Content starts

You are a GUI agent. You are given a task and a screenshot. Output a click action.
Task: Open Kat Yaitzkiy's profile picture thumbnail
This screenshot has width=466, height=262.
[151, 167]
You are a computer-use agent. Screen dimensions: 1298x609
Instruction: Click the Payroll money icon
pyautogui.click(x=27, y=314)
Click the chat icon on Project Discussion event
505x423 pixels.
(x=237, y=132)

Content ends

Aim of the exercise: Your reply should hold every line from the data that contains "agent", copied in full.

Completed exercise:
You are a GUI agent. You are given a task and a screenshot. Output a click action.
You are a computer-use agent. Screen dimensions: 1298x609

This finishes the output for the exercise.